Find the underlying cause
if infection - antibiotics
if obstruction - remove or empty bladder
if toxic drugs - stop taking.
describe the causes and risk factors of chronic kidney disease
-disease
-injury
-ageing
-hypertension
-hyperglycaemia
-hyperlipidaemia
-renal infections
-post-renal obstruction
-drugs e.g. NSAIDs
what is the pathophysiology of chronic kidney disease?
progressive, irreversible loss of nephrons due to disease, injury or ageing.
early - primary insult –> nephron number decreases –> increase in glomerular pressure –> vasodilation of surviving nephrons–> homeostasis–> keeps happening causes glomerular sclerosis
what are the complications and management of chronic kidney disease?
what is the mechanism of action for chelating agents used for kidneys?
Forms a chelate complex with a metal ion forming a strong stable ring structure when binding with a polydentate. Kf/formation constant helps to determine the stability.
what is the mechanism of action of phosphate binding agents used for the kidneys?
phosphate binding agents - form insoluble compounds in the GI tract so they cannot be absorbed into the body, so they are excreted out. e.g. Calcium acetate, calcium carbonate, aluminium salts
what is the mechanism of action of thiazide diuretics used for the kidneys?

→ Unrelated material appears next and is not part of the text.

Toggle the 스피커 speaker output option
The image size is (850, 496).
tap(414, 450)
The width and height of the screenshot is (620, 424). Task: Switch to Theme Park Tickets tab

promotes diuresis, blocks Na/Cl transporter –> inhibits reabsorption of Na and Cl ions –> increases elimination of water from the body
what is the MOA of calcimetic agents
mimic action of calcium on tissues, binds at allosteric site acts on calcium sensing receptors e.g. Cinacalcet
what does alfacalcidol do?
promote calcium homeostasis and bone metabolism
an analogue of vit D3 (Vit D3 gets hydroxylated at C25, then further at 24 or 1 alpha. Those with renal failure cannot perform alpha 1 hydroxylation so are given alfacalcidol
advantages of sustained/controlled release
- reduces the dose frequency
-minimal fluctuations for desired therapeutic effect
-reduced side effects
-reduce total drug
discuss the different types of modified drug release
delayed release - drug released some time after administration (enteric coated+pulsatile)
extended release - prolonged release to reduce dose freq(sustained + controlled)
targeted release - inc conc of medication in some parts of the body (passive + active targeting)
key points of controlled drug release
delayed - enteric coated protects from gastric acid or patient from irritation. Pulsatile released based on repeated succession of pulses at time intervals.
extended sustained - maintains rate of drug release over sustained period but not at a constant rate - prolong time in therapeutic range. Only oral
extended controlled - drug released at nearly constant rate + Cp independent of biological environment. Variety of dosage forms e.g. transdermal systems.
How do the two types of diffusion controlled release mechanisms work?
Matrixes - Monolithic where drug molecules diffuse through pores or between chains.
Reservoirs - drug released from an insoluble polymeric semi - permeable membrane that encapsulates the drug e.g. a transdermal patch (membrane controlled).
How does osmotic drug delivery mechanism work?
polymer - controlled release agent swells and releases the drug. Usually from absorbing water or bodily fluids
How does dissolution/degradation mechanism of drug delivery work?
Biodegradable polymers
degrade by natural processes either the surface erodes or the bulk.